STORED RECORDS:
####################
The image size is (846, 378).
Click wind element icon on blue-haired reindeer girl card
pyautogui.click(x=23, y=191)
####################
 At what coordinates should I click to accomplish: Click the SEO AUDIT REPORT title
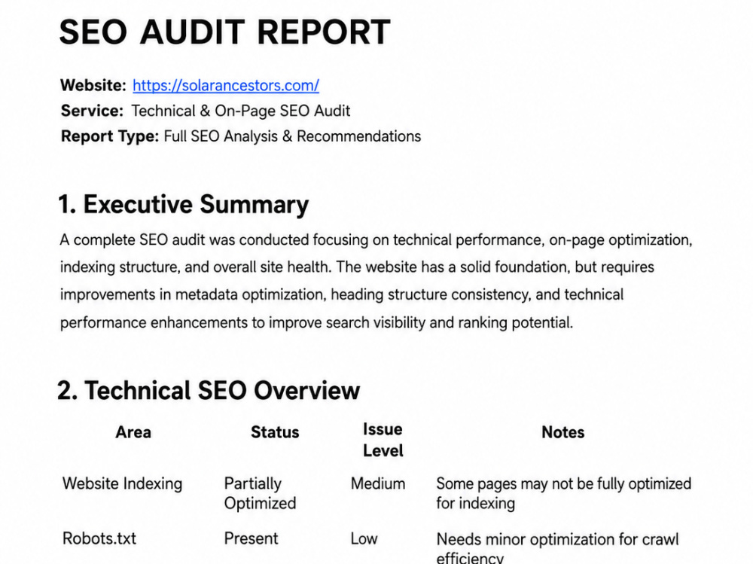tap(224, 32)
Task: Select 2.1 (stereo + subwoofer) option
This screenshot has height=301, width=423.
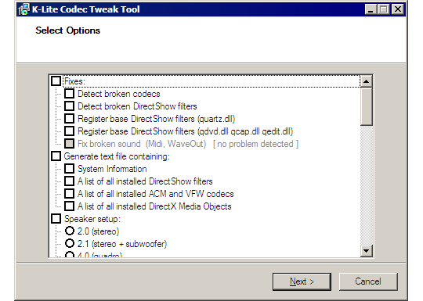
####################
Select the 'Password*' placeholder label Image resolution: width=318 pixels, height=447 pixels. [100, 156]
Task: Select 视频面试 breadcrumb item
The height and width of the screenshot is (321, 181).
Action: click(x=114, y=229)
####################
Give the record lines starting at the one that contains "The image size is (846, 378)." and ending at the one that contains "pyautogui.click(x=23, y=191)" as a Markdown table with the columns Row and Record line. Number each row and omit blank lines.

RESPONSE BELOW:
| Row | Record line |
|---|---|
| 1 | The image size is (846, 378). |
| 2 | Click wind element icon on blue-haired reindeer girl card |
| 3 | pyautogui.click(x=23, y=191) |